Let's just say (and hope) that Capirossi's and Vermeulen's success at Sepang this week is not just a fluke and that they are poised to have good seasons.  This means they win more prize money.  This means potential sponsors (like energy drink companies) start coveting a spot on the fairings of the plain-sided bikes.  Were the trend to continue, additional bikes on the grid begin to pay for themselves.  Perhaps, the thread-bare decision to keep racing was inspired by someone's exotic belief that the new bike contained something special and should not be abandoned.

If Edwards' times this week are indicative of the season he will have, then one should expect Herve Poncharal's phone to start ringing, as well.  And Suzuki should be paying close attention.

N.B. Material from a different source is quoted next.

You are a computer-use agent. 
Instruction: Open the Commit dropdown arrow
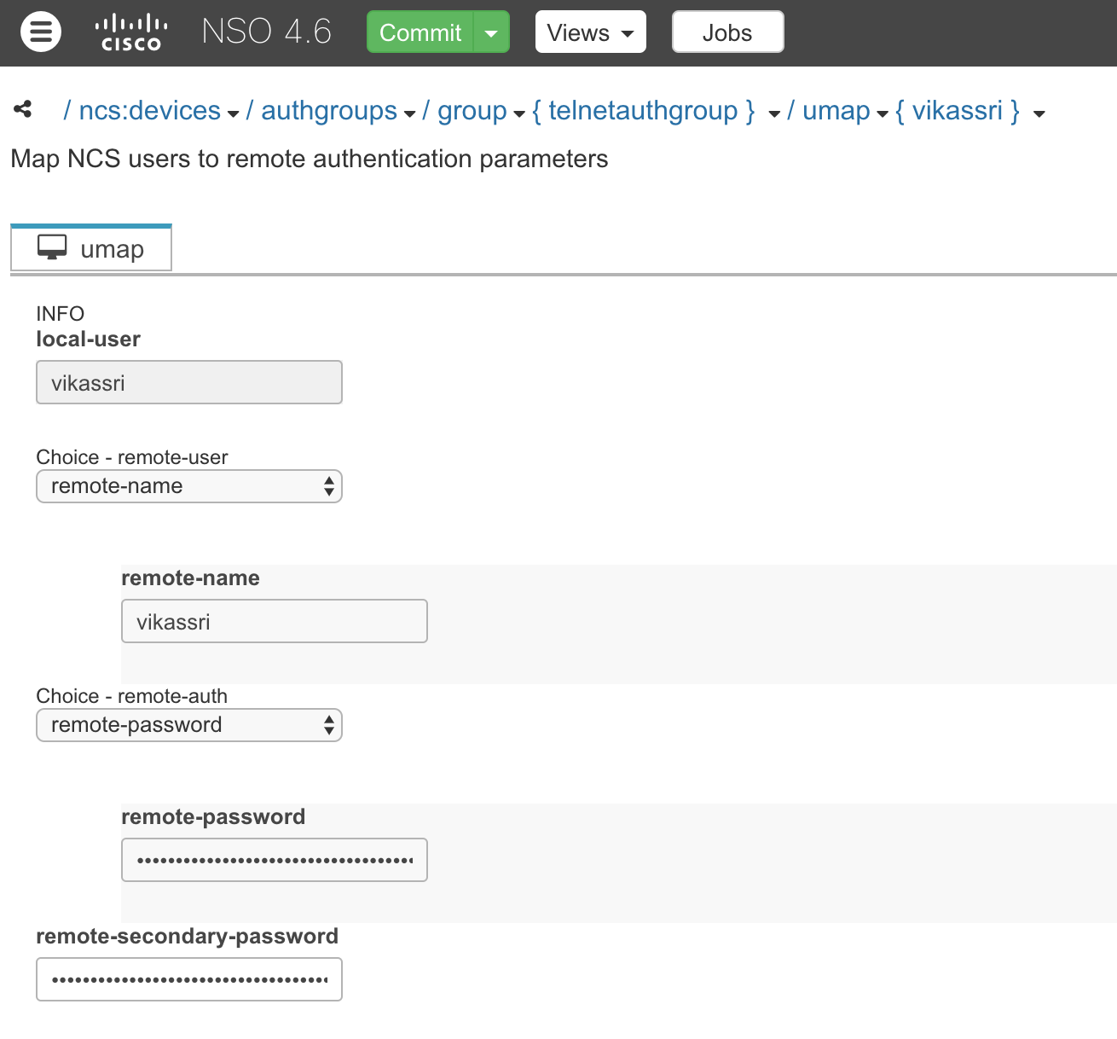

The only way I can see Ippolito's production racing motorcycle idea working is if the rules for MotoGP were changed down the road, so that they were more inline with their upcoming Moto2 class, with engines based off of streetbikes and/or with a lot of the advanced electronics and other ultra-expensive stuff on the bikes reduced. Perhaps then, the bikes might become affordable to potential customers, and selling them may actually be a viable option.

honda used to sell a v-twin 500 production racer, and the all-japan premier class was a 500cc GP class. why can't it be done? is it out of the realm of possibility to make a "production" 800 engine available for private teams?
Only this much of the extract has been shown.